E.U. rules could trim pork supply
New rules requiring pig farmers in the European Union to do away with gestation crates have some worried that pork production from the world’s second-largest producer may drop. Many farmers charge that moving away from using the crates will cost farmers a lot and some may opt to go out of business instead.
Beginning Jan. 1, farmers in the E.U.’s 27 nations will be required to use open pens, instead of the highly confining crates that are currently common. That may decrease Europe’s pork output and has some worried about higher global pork prices, according to Bloomberg’s Whitney McFerron.
Pork output in Europe, the biggest shipper after the United States, may drop as much as 10 percent after the ruling goes into effect, because some farmers aren't prepared to make the change, Britain's Agriculture and Horticulture Development Board said.
The use of gestation crates in U.S. pork production has also recently been under fire from animal rights activists, and big buyers like McDonald’s and Burger King have asked their producers to quit the practice.
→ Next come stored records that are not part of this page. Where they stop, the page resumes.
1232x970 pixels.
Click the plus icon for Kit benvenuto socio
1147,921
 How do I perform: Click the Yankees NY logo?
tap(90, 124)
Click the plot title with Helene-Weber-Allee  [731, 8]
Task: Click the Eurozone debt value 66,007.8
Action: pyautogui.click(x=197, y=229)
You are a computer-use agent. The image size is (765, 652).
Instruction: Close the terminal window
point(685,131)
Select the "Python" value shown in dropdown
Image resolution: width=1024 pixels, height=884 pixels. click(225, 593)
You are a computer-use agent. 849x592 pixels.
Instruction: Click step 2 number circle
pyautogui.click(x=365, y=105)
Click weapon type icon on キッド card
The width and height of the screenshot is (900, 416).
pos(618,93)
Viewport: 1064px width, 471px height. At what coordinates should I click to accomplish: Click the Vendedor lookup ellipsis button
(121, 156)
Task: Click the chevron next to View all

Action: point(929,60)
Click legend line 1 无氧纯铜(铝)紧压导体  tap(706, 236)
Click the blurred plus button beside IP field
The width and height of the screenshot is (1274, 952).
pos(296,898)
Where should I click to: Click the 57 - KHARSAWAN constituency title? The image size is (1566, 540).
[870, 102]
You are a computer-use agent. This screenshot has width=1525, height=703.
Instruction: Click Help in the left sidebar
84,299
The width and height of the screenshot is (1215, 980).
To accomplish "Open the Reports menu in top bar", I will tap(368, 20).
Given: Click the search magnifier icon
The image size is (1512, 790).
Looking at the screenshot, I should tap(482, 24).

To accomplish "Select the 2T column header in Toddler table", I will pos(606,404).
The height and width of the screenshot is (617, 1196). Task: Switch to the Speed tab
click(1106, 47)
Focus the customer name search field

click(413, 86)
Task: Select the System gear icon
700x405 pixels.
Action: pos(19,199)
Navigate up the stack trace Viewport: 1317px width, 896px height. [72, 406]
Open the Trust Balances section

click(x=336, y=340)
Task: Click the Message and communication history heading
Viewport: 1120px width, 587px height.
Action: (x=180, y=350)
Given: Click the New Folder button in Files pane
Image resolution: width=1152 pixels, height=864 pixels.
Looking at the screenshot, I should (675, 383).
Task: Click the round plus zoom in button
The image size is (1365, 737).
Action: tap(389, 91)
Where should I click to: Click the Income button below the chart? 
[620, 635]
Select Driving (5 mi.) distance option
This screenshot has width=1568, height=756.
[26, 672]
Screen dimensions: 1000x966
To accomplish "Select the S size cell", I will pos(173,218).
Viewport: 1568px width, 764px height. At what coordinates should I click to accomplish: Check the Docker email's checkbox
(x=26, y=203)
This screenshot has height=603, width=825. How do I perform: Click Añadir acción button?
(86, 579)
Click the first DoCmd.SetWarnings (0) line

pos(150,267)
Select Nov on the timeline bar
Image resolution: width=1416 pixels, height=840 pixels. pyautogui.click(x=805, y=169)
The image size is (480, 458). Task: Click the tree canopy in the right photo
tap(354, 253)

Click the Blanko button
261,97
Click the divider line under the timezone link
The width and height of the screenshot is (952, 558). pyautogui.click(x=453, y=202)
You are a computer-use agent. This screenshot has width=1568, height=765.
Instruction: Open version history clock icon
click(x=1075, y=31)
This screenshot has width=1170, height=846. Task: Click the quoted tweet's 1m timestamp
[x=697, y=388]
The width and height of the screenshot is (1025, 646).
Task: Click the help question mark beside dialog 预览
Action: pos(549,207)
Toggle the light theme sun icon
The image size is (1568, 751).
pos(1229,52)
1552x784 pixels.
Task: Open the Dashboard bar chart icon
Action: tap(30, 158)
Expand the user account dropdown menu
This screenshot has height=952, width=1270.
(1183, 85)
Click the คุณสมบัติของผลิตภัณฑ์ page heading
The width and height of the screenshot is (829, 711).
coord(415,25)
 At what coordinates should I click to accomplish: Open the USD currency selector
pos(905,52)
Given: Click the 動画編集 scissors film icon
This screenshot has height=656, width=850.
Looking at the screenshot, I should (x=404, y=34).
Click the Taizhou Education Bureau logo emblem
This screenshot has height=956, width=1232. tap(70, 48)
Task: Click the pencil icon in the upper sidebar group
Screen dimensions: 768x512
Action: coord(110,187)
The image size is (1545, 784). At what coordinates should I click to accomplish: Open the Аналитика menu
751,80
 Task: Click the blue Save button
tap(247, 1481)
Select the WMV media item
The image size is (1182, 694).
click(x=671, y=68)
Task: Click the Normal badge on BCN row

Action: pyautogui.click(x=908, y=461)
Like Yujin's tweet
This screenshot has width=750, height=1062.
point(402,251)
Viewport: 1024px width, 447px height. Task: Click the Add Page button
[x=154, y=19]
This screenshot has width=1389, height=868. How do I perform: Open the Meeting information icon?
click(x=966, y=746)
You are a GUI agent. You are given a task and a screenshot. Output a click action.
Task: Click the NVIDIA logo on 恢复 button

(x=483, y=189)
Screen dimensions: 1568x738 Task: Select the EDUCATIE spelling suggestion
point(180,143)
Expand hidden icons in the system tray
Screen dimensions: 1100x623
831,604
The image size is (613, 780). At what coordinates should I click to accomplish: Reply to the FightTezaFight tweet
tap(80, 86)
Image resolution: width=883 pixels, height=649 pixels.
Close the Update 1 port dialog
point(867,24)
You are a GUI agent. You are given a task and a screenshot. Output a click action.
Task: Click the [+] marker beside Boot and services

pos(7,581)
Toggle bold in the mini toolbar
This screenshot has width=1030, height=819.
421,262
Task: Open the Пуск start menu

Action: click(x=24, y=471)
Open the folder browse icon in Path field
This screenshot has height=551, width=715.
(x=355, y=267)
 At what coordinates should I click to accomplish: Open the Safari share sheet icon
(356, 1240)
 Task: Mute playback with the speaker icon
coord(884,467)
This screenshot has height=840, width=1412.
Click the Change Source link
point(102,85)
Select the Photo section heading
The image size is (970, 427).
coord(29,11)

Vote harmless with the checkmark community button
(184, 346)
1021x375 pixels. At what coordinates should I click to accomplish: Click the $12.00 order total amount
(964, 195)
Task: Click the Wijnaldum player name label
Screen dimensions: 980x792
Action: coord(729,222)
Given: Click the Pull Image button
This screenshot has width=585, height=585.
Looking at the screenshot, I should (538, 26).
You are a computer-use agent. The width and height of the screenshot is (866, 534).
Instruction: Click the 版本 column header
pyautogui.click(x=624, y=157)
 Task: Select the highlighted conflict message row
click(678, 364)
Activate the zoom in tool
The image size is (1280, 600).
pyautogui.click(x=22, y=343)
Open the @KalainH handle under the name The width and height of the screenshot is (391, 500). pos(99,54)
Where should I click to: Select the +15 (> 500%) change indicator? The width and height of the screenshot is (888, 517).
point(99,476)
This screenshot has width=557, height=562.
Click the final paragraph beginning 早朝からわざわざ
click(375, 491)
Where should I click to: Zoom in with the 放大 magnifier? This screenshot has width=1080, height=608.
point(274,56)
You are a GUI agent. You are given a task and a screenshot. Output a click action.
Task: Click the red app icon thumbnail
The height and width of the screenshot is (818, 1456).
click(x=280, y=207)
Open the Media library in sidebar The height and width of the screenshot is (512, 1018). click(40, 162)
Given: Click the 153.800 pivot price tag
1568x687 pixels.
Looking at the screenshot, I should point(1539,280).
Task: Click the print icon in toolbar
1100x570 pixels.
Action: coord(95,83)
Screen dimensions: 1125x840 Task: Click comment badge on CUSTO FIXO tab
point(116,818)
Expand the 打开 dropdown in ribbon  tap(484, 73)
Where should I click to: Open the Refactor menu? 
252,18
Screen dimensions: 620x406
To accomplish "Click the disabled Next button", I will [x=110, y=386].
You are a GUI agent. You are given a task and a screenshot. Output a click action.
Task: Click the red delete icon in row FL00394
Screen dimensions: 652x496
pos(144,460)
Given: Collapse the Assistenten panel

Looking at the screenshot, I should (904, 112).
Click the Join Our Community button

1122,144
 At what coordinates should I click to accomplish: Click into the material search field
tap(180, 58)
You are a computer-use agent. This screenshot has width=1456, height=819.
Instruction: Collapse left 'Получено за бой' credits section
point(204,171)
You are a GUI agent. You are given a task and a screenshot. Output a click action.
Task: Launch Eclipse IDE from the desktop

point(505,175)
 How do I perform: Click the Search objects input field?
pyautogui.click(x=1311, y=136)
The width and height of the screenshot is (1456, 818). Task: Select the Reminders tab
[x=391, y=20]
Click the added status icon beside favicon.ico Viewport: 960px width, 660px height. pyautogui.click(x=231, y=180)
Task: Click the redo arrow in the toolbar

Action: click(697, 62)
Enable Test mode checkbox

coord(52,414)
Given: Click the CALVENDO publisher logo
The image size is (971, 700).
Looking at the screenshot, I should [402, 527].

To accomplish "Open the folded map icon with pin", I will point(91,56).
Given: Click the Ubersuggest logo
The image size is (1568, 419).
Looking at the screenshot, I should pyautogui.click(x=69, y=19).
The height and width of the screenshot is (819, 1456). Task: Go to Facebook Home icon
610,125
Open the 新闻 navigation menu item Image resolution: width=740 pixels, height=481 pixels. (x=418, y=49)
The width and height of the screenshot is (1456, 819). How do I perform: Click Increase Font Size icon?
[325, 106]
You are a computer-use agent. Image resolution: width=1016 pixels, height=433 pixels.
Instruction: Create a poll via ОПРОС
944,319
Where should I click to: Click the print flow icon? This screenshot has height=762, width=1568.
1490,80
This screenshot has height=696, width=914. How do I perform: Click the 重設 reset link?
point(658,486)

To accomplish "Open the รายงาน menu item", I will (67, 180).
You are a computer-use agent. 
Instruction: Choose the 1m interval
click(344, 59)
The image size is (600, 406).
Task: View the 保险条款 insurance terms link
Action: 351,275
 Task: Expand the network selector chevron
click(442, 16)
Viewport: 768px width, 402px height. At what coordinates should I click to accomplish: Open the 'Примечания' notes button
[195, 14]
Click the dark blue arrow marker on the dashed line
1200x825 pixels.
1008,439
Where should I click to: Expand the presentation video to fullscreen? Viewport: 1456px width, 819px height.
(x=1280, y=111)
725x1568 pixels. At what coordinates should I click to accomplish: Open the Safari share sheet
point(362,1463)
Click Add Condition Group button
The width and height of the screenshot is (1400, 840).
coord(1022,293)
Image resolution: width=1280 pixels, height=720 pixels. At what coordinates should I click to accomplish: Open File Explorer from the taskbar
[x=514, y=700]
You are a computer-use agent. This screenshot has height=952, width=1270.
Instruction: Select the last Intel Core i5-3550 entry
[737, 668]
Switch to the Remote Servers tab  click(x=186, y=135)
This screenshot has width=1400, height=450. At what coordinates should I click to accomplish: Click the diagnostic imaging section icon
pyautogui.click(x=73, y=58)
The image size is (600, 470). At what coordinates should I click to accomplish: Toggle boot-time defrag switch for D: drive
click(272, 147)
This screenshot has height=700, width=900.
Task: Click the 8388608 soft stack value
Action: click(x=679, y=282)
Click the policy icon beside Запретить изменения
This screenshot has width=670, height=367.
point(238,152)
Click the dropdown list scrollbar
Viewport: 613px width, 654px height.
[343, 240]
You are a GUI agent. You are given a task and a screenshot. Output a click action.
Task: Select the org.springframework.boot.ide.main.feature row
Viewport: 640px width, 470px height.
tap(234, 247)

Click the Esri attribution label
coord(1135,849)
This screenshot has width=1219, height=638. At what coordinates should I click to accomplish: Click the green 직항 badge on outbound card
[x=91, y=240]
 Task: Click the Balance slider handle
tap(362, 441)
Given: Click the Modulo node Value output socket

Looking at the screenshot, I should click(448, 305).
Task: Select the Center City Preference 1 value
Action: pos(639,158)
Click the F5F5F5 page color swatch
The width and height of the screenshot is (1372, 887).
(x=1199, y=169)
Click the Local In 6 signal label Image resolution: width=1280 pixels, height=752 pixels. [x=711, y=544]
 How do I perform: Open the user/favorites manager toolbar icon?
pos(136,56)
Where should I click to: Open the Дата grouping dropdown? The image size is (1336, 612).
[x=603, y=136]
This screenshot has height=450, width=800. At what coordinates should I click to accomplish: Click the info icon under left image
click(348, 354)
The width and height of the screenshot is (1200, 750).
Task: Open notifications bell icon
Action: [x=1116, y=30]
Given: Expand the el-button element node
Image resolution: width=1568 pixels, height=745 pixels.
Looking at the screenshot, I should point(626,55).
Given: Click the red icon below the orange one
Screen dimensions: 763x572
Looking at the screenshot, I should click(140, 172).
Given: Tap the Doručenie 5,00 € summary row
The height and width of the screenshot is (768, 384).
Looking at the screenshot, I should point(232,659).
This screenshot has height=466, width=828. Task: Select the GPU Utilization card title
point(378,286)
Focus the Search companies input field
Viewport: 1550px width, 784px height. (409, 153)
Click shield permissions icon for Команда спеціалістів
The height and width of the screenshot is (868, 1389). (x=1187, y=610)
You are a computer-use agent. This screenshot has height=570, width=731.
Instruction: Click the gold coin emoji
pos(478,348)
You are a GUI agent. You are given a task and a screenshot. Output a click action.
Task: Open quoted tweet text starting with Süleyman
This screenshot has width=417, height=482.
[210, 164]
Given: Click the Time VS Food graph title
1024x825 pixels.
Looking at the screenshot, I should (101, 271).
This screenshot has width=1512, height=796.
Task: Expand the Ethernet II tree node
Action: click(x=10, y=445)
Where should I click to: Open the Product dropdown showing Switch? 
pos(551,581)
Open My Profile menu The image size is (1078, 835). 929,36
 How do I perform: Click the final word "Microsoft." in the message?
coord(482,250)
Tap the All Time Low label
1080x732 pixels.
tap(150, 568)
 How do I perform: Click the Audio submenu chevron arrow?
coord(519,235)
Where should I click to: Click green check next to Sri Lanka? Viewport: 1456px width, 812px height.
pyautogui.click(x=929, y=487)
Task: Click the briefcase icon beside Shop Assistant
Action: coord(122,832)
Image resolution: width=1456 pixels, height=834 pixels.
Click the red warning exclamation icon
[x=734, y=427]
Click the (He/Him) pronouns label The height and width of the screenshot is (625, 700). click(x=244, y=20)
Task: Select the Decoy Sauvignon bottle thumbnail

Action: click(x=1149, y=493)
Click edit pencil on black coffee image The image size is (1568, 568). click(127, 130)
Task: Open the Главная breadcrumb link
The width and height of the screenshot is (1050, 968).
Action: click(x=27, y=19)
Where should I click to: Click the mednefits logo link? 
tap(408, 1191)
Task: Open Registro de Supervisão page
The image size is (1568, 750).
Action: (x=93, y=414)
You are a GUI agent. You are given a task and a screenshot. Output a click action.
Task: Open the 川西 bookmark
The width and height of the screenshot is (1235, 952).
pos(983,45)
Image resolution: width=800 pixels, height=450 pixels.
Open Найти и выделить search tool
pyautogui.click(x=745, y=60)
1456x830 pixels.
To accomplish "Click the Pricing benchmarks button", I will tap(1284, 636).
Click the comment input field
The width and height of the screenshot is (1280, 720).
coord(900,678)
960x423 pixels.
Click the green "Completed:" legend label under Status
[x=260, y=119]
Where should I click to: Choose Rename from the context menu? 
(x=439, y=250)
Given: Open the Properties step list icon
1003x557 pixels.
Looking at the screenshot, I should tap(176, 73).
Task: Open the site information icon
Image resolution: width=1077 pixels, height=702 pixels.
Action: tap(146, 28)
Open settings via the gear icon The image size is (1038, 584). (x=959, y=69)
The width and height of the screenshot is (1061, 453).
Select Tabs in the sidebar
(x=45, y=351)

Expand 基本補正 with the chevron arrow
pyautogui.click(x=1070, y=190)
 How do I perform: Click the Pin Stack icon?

Some pork interest and lobbying groups, though, like the E.U.’s Copa-Cogeca, say changing the way pork is produced could have huge impacts on the price of pork for consumers.
A 5 percent decline in E.U. pork production would equate to about a 10 percent increase in consumer prices, said Pekka Pesonen, the secretary-general of Copa-Cogeca in Brussels.
The E.U. is the world’s second-largest pork producer, behind China, and currently produces twice the amount of pork as the United States.